**SET EXERCISE:**
Express the entries from the line containing "Image resolution: width=452, height=2475." through the line containing "消防应急包 (52, 1710)" as a JSON list of strings, one string per line and with blank lines omitted.

———

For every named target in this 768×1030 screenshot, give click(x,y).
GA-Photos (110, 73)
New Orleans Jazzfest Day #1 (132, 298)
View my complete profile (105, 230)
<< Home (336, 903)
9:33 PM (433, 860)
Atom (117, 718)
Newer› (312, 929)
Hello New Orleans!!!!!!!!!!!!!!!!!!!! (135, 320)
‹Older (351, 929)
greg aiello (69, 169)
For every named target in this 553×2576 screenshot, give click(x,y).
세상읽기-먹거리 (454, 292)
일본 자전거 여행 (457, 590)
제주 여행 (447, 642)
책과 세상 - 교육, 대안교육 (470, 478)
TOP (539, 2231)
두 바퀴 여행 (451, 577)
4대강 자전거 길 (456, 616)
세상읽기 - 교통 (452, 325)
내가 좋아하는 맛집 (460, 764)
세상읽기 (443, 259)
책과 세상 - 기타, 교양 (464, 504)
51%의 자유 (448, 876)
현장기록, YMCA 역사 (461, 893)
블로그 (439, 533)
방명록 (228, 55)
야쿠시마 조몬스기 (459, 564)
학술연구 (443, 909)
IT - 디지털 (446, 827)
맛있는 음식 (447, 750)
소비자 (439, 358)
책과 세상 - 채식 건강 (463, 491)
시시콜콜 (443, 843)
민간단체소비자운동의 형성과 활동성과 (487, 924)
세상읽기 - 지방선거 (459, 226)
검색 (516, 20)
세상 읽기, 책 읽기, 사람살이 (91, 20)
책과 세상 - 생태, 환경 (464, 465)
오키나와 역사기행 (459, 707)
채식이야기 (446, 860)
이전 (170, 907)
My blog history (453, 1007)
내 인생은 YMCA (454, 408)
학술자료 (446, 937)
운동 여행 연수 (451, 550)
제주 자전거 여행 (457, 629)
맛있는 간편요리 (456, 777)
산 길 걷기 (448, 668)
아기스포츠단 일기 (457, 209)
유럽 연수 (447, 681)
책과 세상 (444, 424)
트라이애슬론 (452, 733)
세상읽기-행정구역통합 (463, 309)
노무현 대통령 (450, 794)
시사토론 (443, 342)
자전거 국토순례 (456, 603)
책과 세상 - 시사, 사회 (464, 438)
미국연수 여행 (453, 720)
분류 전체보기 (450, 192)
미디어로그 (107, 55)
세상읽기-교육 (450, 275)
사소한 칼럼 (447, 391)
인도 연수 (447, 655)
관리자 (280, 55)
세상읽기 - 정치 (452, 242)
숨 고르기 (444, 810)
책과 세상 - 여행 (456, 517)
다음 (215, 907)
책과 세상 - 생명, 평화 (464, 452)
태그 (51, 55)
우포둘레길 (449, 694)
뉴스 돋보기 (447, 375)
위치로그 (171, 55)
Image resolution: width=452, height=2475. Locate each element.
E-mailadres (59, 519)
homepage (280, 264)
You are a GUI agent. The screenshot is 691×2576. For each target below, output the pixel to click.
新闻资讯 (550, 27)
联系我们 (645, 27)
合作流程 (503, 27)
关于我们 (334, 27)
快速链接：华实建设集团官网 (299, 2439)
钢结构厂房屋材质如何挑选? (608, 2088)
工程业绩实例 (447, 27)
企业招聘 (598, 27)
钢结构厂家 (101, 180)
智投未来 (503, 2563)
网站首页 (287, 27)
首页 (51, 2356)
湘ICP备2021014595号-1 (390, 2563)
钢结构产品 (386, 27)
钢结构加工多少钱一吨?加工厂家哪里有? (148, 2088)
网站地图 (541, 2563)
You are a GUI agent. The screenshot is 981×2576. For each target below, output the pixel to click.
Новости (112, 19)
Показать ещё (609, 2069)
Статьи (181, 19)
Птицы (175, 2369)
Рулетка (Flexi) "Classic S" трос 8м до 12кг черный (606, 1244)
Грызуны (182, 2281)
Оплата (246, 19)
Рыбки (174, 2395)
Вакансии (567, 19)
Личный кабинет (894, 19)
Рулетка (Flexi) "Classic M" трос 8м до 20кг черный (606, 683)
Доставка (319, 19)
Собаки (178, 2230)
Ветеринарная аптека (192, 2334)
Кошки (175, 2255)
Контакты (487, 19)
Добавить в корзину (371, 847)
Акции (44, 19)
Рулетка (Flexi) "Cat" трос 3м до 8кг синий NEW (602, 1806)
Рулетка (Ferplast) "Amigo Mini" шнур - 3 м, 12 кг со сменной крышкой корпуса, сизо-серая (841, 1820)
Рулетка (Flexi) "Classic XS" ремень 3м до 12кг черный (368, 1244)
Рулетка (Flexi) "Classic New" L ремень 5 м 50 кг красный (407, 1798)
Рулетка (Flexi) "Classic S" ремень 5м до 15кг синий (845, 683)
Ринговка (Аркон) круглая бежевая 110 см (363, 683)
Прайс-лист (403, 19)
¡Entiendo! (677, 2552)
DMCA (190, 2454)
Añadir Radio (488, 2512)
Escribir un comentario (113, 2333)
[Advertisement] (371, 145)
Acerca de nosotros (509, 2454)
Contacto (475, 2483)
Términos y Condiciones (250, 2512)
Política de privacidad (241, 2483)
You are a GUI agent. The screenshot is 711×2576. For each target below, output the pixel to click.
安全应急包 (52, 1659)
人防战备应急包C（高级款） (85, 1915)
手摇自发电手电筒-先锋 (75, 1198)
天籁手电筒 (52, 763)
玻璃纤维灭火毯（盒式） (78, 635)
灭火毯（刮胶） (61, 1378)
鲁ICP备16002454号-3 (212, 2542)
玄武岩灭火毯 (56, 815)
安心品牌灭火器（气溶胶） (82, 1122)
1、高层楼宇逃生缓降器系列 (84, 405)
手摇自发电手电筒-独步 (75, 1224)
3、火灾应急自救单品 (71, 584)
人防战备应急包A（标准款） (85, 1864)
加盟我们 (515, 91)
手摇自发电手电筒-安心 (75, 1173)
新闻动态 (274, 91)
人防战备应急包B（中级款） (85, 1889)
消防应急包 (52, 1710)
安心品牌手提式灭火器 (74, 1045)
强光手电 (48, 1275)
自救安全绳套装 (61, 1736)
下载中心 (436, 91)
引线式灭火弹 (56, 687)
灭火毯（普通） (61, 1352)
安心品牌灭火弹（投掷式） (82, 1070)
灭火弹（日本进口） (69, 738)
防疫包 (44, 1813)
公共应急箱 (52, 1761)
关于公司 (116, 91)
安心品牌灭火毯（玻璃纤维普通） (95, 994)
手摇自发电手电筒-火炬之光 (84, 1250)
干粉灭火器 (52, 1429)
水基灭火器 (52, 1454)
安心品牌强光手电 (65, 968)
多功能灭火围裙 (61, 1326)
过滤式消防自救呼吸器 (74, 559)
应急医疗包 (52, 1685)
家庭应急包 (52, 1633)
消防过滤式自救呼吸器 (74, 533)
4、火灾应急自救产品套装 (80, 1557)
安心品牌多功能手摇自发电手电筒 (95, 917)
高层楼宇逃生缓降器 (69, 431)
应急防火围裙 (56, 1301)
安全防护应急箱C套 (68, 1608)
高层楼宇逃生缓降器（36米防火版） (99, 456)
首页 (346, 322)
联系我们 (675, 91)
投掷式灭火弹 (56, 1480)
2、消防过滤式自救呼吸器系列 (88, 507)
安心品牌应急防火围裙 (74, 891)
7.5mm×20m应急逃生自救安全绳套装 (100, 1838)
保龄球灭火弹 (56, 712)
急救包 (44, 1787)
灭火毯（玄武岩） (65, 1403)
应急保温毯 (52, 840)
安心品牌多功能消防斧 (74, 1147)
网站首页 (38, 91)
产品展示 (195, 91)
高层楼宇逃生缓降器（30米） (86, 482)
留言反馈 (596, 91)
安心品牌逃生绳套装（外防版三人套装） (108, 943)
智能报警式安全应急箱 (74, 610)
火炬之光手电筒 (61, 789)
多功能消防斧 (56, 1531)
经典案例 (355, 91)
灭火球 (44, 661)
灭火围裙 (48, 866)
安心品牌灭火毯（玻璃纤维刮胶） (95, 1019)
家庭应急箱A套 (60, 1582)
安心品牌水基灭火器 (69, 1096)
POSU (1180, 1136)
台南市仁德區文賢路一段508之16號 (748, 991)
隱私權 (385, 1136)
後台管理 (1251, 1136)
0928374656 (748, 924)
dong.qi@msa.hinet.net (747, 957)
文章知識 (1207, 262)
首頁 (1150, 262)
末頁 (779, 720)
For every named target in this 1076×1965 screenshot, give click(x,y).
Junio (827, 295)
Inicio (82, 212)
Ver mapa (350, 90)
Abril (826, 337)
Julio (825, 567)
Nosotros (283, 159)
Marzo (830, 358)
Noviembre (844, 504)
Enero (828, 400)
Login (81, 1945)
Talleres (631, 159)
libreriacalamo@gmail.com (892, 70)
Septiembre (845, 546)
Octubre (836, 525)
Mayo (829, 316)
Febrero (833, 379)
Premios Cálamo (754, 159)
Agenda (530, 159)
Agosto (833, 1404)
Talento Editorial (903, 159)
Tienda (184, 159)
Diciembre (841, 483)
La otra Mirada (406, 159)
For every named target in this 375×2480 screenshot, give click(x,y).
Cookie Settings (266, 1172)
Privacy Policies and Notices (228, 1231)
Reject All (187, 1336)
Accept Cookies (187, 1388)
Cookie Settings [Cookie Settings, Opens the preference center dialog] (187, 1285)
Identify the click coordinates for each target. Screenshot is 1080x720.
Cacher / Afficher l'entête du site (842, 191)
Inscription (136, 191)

———

**ANSWER FOR THIS EXERCISE:**
[
  "Image resolution: width=452, height=2475. Locate each element.",
  "E-mailadres (59, 519)",
  "homepage (280, 264)",
  "You are a GUI agent. The screenshot is 691×2576. For each target below, output the pixel to click.",
  "新闻资讯 (550, 27)",
  "联系我们 (645, 27)",
  "合作流程 (503, 27)",
  "关于我们 (334, 27)",
  "快速链接：华实建设集团官网 (299, 2439)",
  "钢结构厂房屋材质如何挑选? (608, 2088)",
  "工程业绩实例 (447, 27)",
  "企业招聘 (598, 27)",
  "钢结构厂家 (101, 180)",
  "智投未来 (503, 2563)",
  "网站首页 (287, 27)",
  "首页 (51, 2356)",
  "湘ICP备2021014595号-1 (390, 2563)",
  "钢结构产品 (386, 27)",
  "钢结构加工多少钱一吨?加工厂家哪里有? (148, 2088)",
  "网站地图 (541, 2563)",
  "You are a GUI agent. The screenshot is 981×2576. For each target below, output the pixel to click.",
  "Новости (112, 19)",
  "Показать ещё (609, 2069)",
  "Статьи (181, 19)",
  "Птицы (175, 2369)",
  "Рулетка (Flexi) \"Classic S\" трос 8м до 12кг черный (606, 1244)",
  "Грызуны (182, 2281)",
  "Оплата (246, 19)",
  "Рыбки (174, 2395)",
  "Вакансии (567, 19)",
  "Личный кабинет (894, 19)",
  "Рулетка (Flexi) \"Classic M\" трос 8м до 20кг черный (606, 683)",
  "Доставка (319, 19)",
  "Собаки (178, 2230)",
  "Ветеринарная аптека (192, 2334)",
  "Кошки (175, 2255)",
  "Контакты (487, 19)",
  "Добавить в корзину (371, 847)",
  "Акции (44, 19)",
  "Рулетка (Flexi) \"Cat\" трос 3м до 8кг синий NEW (602, 1806)",
  "Рулетка (Ferplast) \"Amigo Mini\" шнур - 3 м, 12 кг со сменной крышкой корпуса, сизо-серая (841, 1820)",
  "Рулетка (Flexi) \"Classic XS\" ремень 3м до 12кг черный (368, 1244)",
  "Рулетка (Flexi) \"Classic New\" L ремень 5 м 50 кг красный (407, 1798)",
  "Рулетка (Flexi) \"Classic S\" ремень 5м до 15кг синий (845, 683)",
  "Ринговка (Аркон) круглая бежевая 110 см (363, 683)",
  "Прайс-лист (403, 19)",
  "¡Entiendo! (677, 2552)",
  "DMCA (190, 2454)",
  "Añadir Radio (488, 2512)",
  "Escribir un comentario (113, 2333)",
  "[Advertisement] (371, 145)",
  "Acerca de nosotros (509, 2454)",
  "Contacto (475, 2483)",
  "Términos y Condiciones (250, 2512)",
  "Política de privacidad (241, 2483)",
  "You are a GUI agent. The screenshot is 711×2576. For each target below, output the pixel to click.",
  "安全应急包 (52, 1659)",
  "人防战备应急包C（高级款） (85, 1915)",
  "手摇自发电手电筒-先锋 (75, 1198)",
  "天籁手电筒 (52, 763)",
  "玻璃纤维灭火毯（盒式） (78, 635)",
  "灭火毯（刮胶） (61, 1378)",
  "鲁ICP备16002454号-3 (212, 2542)",
  "玄武岩灭火毯 (56, 815)",
  "安心品牌灭火器（气溶胶） (82, 1122)",
  "1、高层楼宇逃生缓降器系列 (84, 405)",
  "手摇自发电手电筒-独步 (75, 1224)",
  "3、火灾应急自救单品 (71, 584)",
  "人防战备应急包A（标准款） (85, 1864)",
  "加盟我们 (515, 91)",
  "手摇自发电手电筒-安心 (75, 1173)",
  "新闻动态 (274, 91)",
  "人防战备应急包B（中级款） (85, 1889)",
  "消防应急包 (52, 1710)"
]